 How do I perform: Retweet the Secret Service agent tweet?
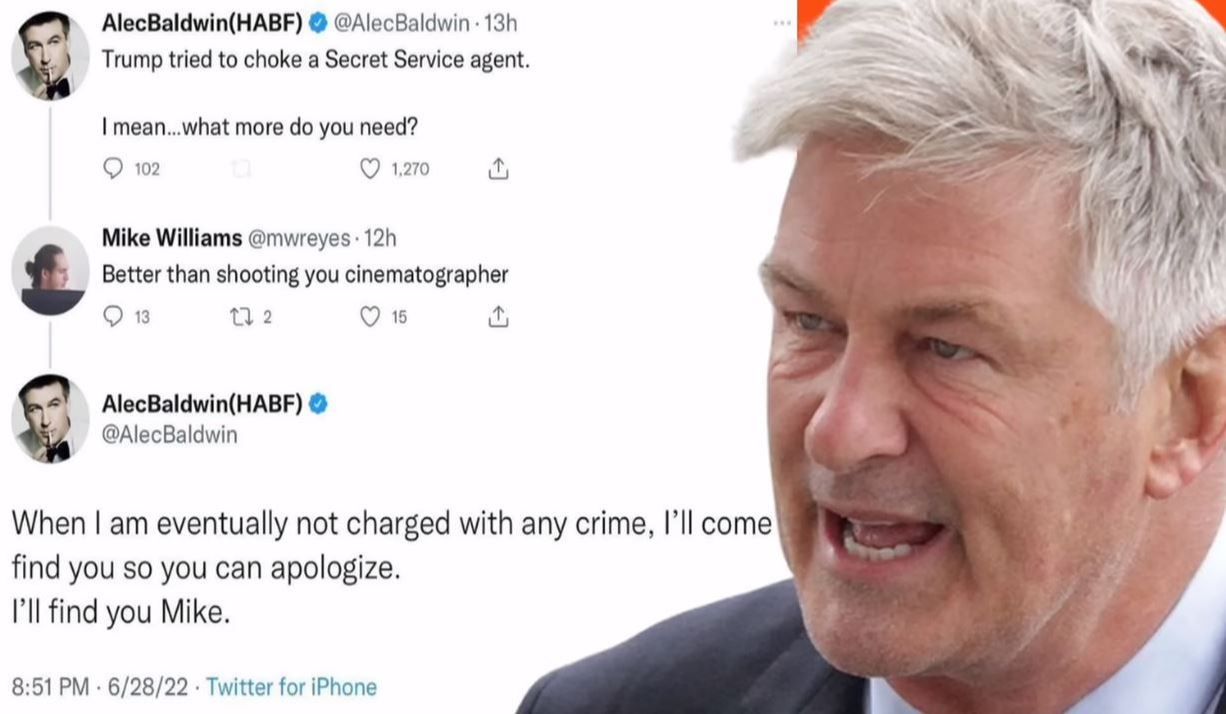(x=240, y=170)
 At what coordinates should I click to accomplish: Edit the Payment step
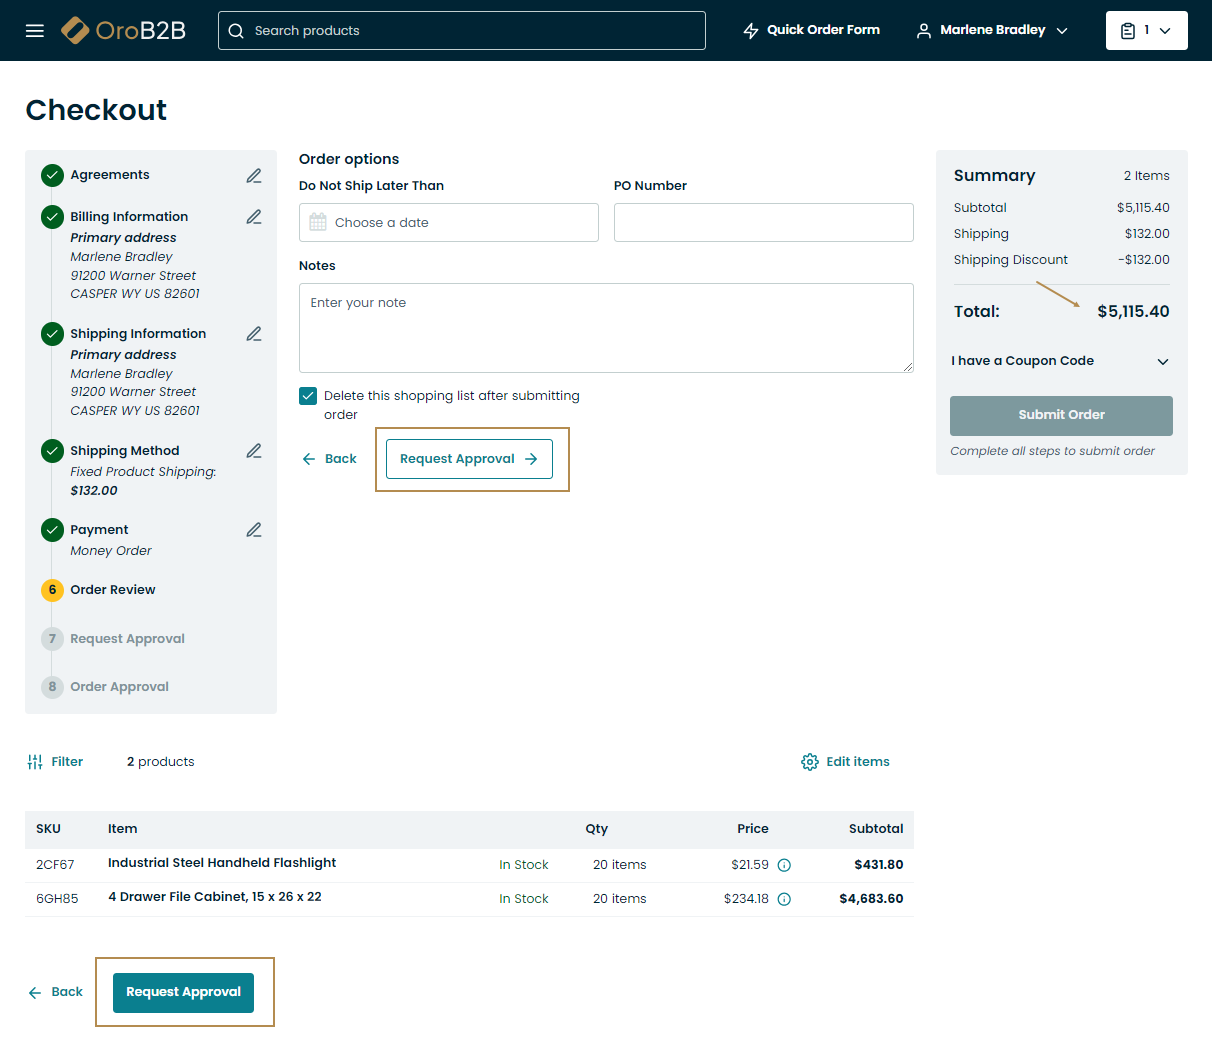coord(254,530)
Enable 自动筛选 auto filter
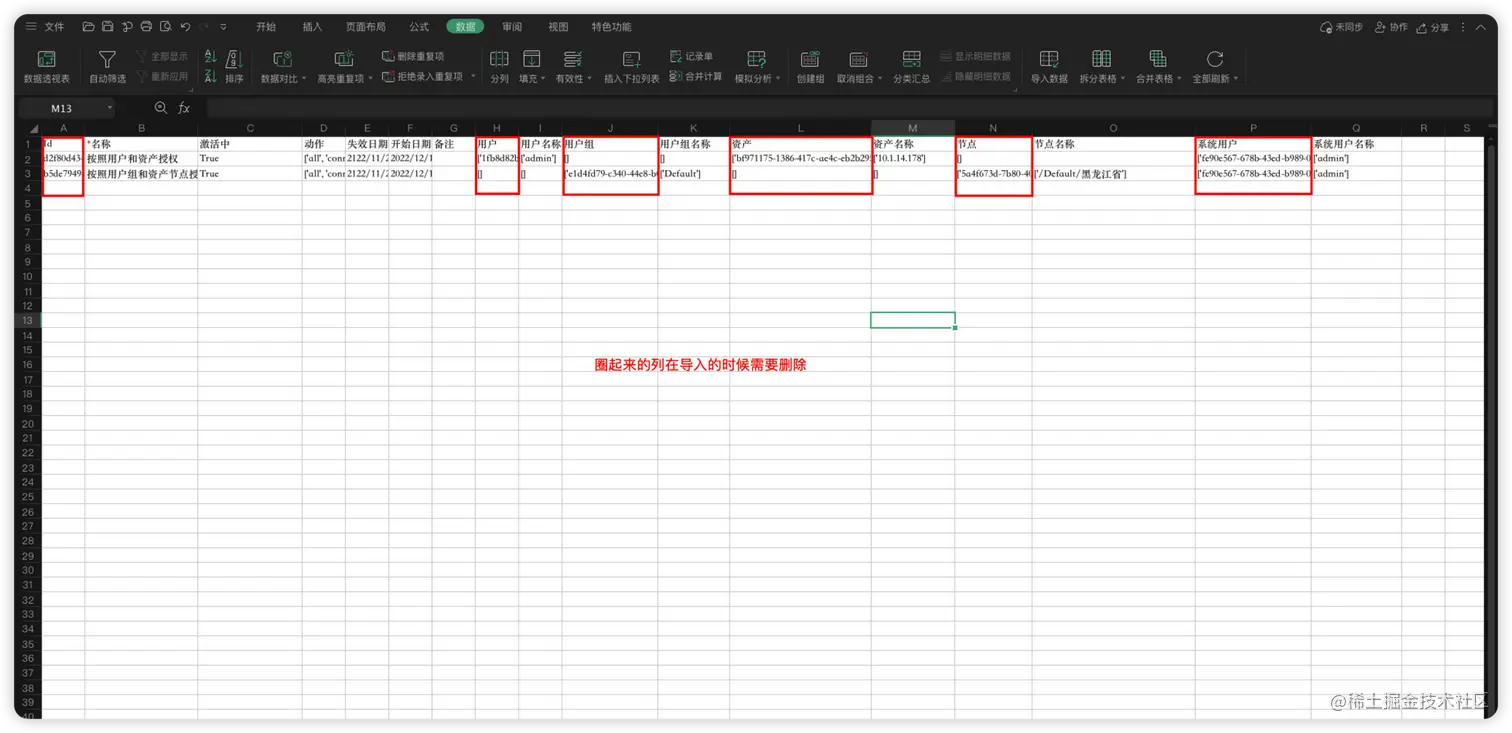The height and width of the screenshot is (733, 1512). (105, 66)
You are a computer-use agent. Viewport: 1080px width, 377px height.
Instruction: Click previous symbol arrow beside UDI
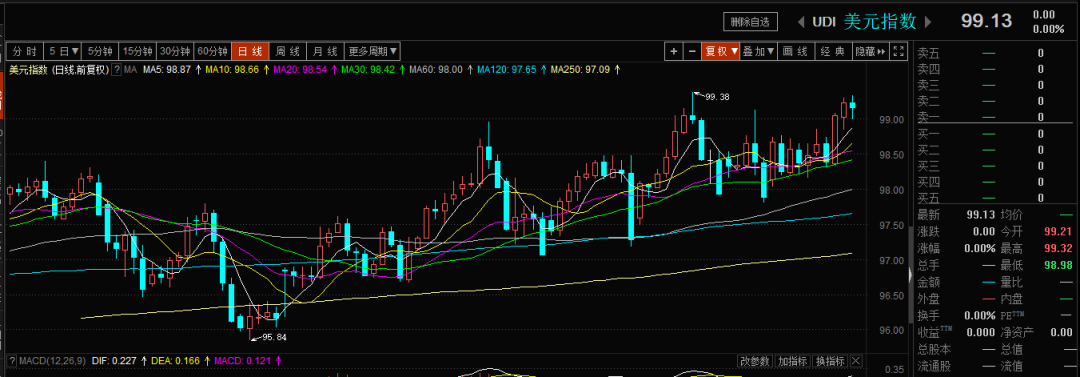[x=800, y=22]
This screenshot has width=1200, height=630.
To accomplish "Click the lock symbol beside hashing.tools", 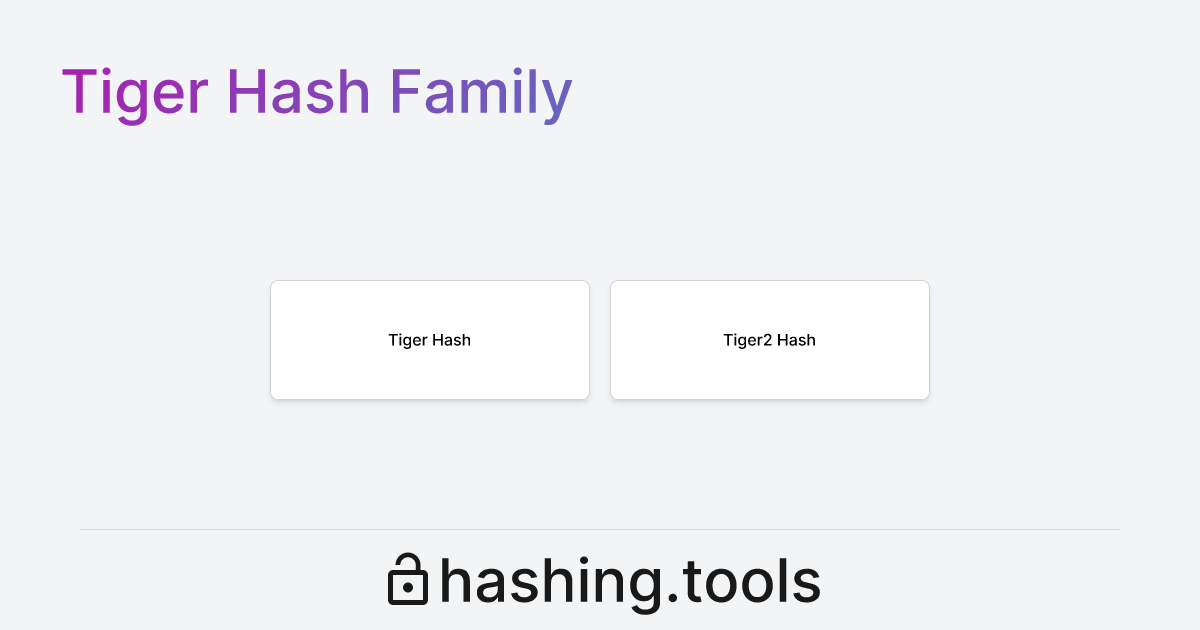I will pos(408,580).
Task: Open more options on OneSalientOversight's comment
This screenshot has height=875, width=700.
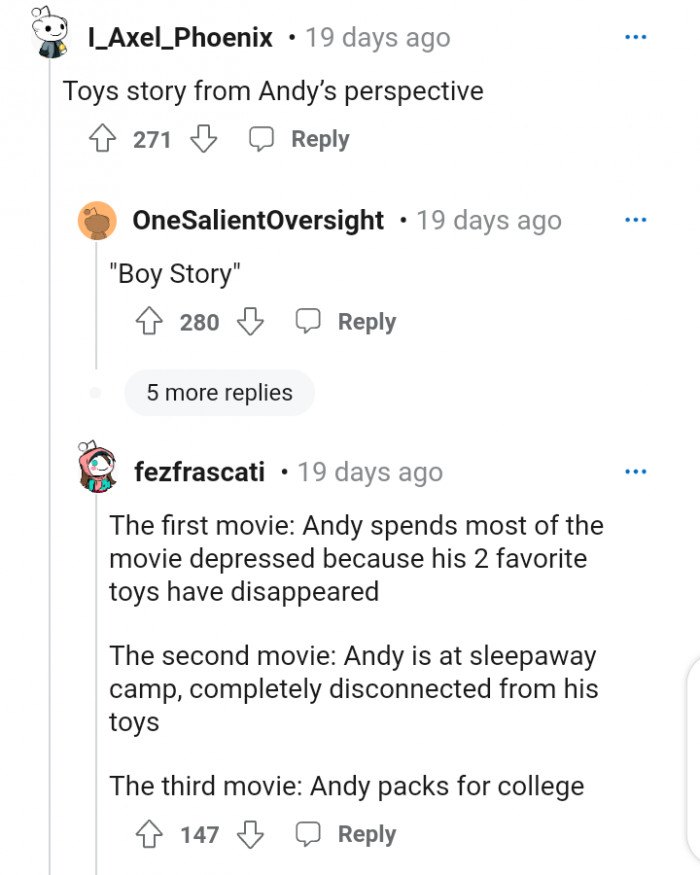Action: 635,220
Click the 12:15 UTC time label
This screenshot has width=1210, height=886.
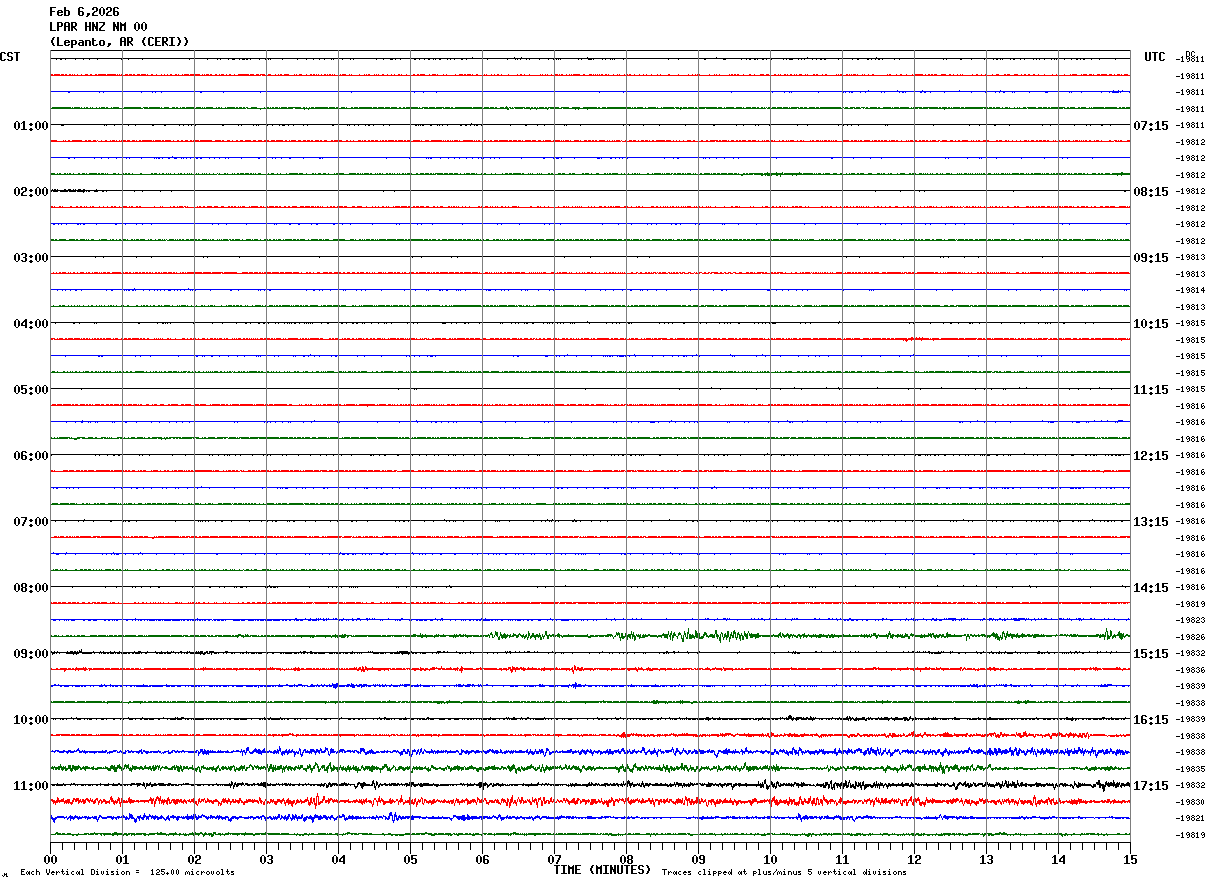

**Exercise directions:**
Any pictures are to be skipped, and the lines from the beginning of the entries through the line with "You are a computer-use" copied exactly.

**Answer to the exercise:**
 How do I perform: Retweet the Secret Service agent tweet?
(x=240, y=170)
 At what coordinates should I click to accomplish: Edit the Payment step
coord(254,530)
Enable 自动筛选 auto filter
The height and width of the screenshot is (733, 1512). (105, 66)
You are a computer-use agent. Viewport: 1080px width, 377px height.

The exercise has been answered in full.